PLA, MATVEJEVIC, MAGRIS

Tiempo de verano, tiempo de viajes. Nubes, horizontes, espacios nuevos. Tiempo también para acompañar a tantos escritores viajeros, como entre muchos otros destacan Pla, Matvejevic o Magris. En torno a montañas y a mares quise evocar a los tres en Alenarte a través de este artículo:

«Como si quisiera seguir  a Pla de algún modo aunque con otro estilo muy distinto y muy original, el gran escritor yugoslavo Predrag Matvejevic, profesor de literaturas comparadas en la Sorbona y del que acaba de reeditarse su célebre “Breviario mediterráneo” (Destino),  cuenta los viajes de las olas, los de las nubes, los vientos, el mar, y  también esas conversaciones que el océano arroja en las costas siempre que sepamos dialogar con ellas

Siempre me ha interesado también la forma con la que Josep Pla invita al viaje. Y de su delicioso libro “Viaje a pie” he hablado ya en Mi Siglo.

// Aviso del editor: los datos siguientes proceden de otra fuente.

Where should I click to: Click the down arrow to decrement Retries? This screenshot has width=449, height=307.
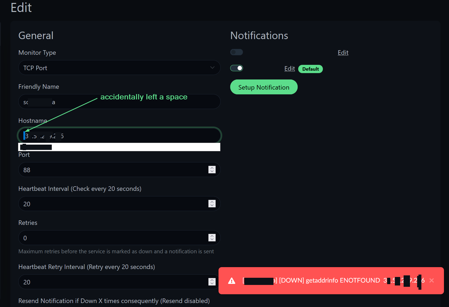[212, 239]
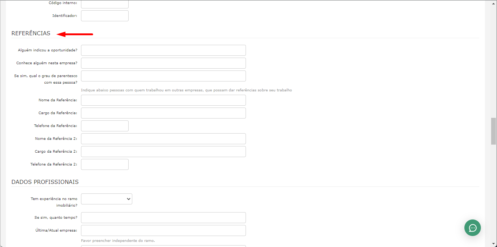Image resolution: width=497 pixels, height=247 pixels.
Task: Click the 'Cargo da Referência 2' field
Action: tap(163, 152)
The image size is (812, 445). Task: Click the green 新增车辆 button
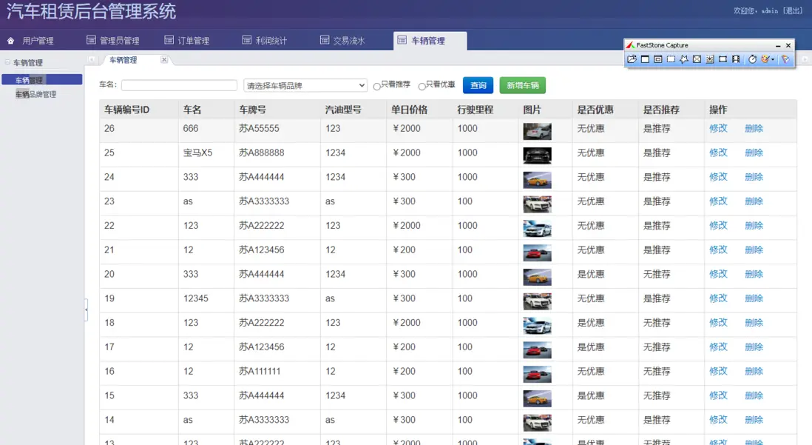pos(522,85)
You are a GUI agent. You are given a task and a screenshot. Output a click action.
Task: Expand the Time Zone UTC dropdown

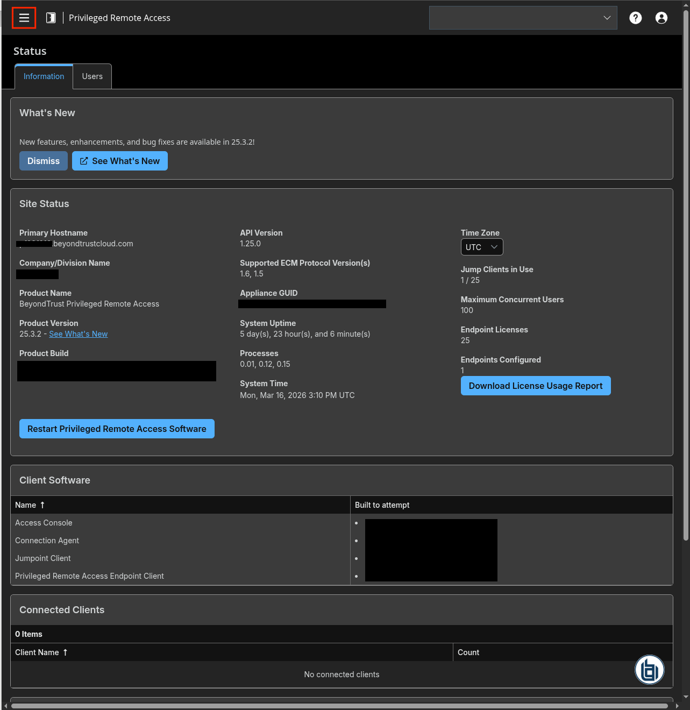click(x=481, y=247)

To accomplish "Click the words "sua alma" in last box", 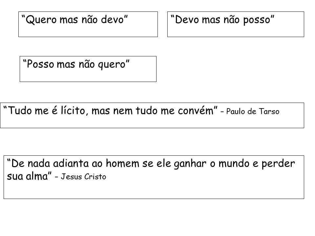I will point(27,176).
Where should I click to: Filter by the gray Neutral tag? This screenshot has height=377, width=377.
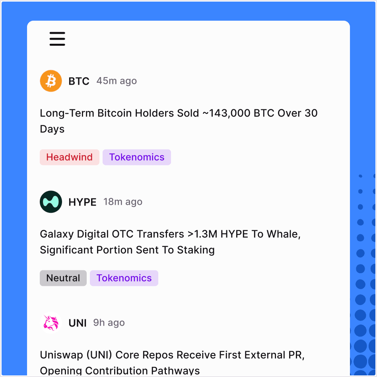(63, 278)
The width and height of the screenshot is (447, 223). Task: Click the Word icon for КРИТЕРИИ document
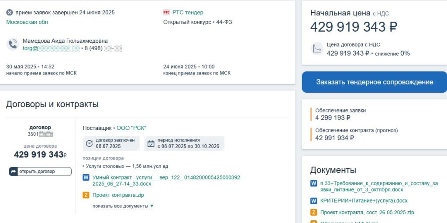[313, 201]
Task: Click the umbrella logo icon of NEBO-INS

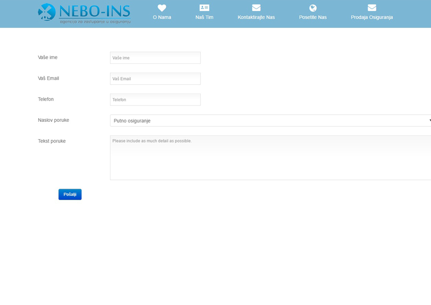Action: point(47,12)
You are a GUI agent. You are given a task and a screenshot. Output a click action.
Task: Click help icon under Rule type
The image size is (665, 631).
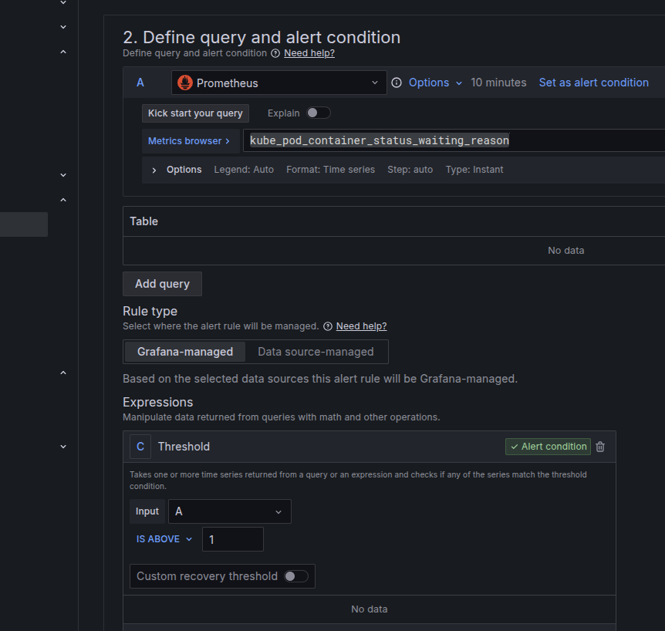tap(328, 326)
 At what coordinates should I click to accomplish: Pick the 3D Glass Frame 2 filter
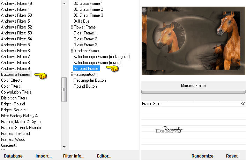[x=88, y=9]
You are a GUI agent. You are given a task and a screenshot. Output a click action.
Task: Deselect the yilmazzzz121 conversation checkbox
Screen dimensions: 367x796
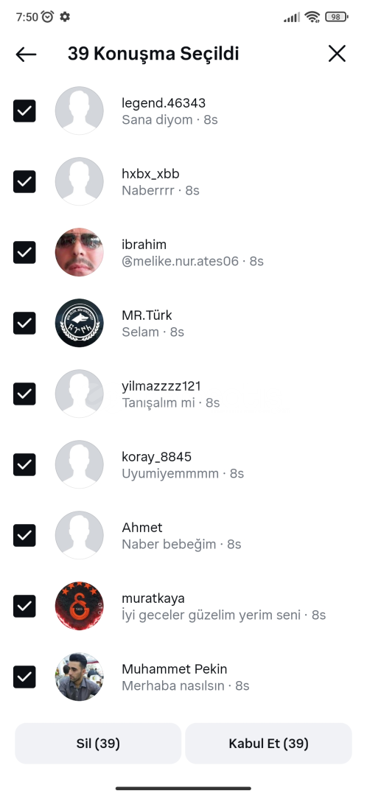pyautogui.click(x=24, y=394)
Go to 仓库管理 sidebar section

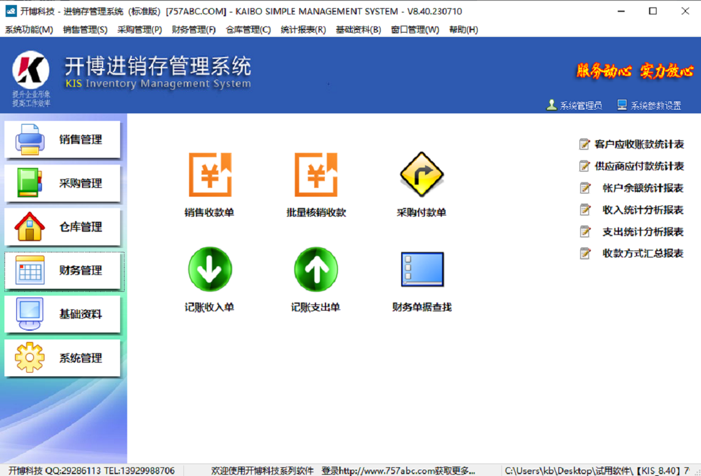pyautogui.click(x=63, y=227)
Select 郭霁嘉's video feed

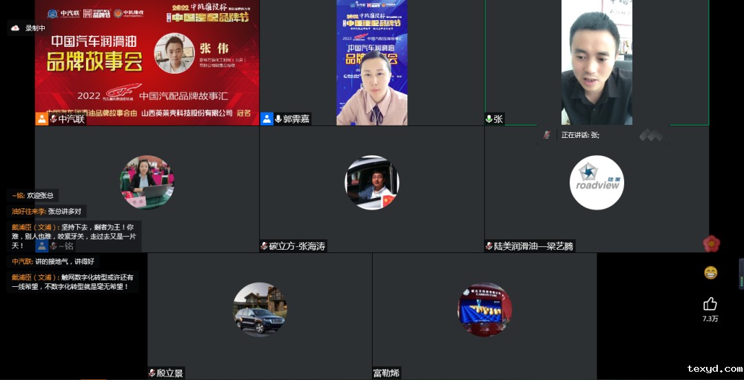pyautogui.click(x=371, y=62)
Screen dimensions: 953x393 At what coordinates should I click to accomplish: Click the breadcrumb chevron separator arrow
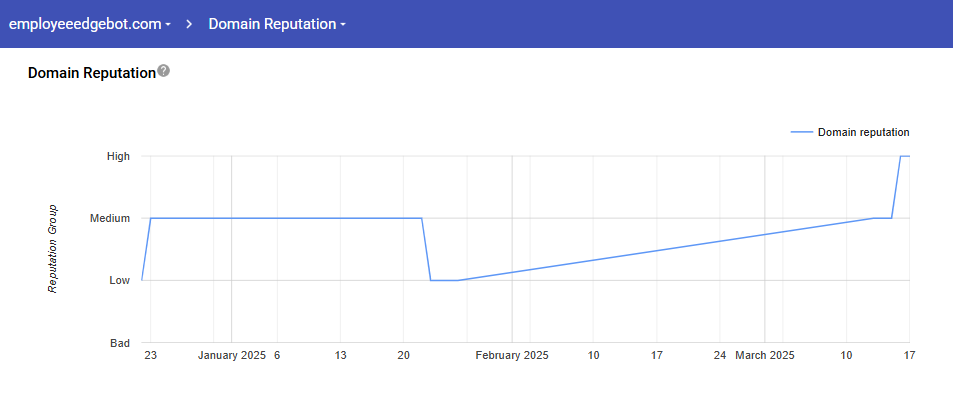point(190,24)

¿Cuándo se viaja a pie? Pocas veces. No es estrictamente un viaje el que hacemos caminando desde el autobús hasta la boca del Metro cada mañana o cada tarde ni ese  callejear al costado de los barrios cuando vamos o venimos del trabajo, ni  tampoco lo son las pequeñas excursiones semanales, si es que las hacemos, con fines deportivos o higiénicos. El viaje a pie lento, mesurado, contemplativo, despreocupado y gozoso lo cumplimos en contadas ocasiones amparados en  la excusa de que estamos cercados por el tiempo. “Ante todo – recomienda Pla en ese libro a los jóvenes y en el fondo a todo el mundo – les propondría un corto viaje por alguna de nuestras comarcas, que pasaran de una a otra población, no por los caminos reales y las carreteras del orden que fueren, sino a través de los caminos vecinales, los atajos y las veredas. (…) . Hay dos cosas muy interesantes – continúa –  : pasear y hablar con la gente” Y aquí Pla da en el clavo de dos cuestiones que reflejan bien nuestro tiempo. Ni  paseamos suficientemente ni tampoco  hablamos.  Marchamos siempre veloces por la vida  y a la vez nos refugiamos en el mutismo, convivimos  con  nuestra  propia  soledad.

Pasear – sigue diciendo Plasupondría tener una idea del aspecto material de las cosas. Y de muchas otras cosas que no son el aspecto material (…) Y a base de hablar con la gente se llegaría a tocar, a ver, a presentir nuestra manera de ser más auténtica y real. ¿Que eso no tiene interés? Pero, entonces, ¿qué es lo que tiene interés? ¿Qué es lo que vale la pena observar?”.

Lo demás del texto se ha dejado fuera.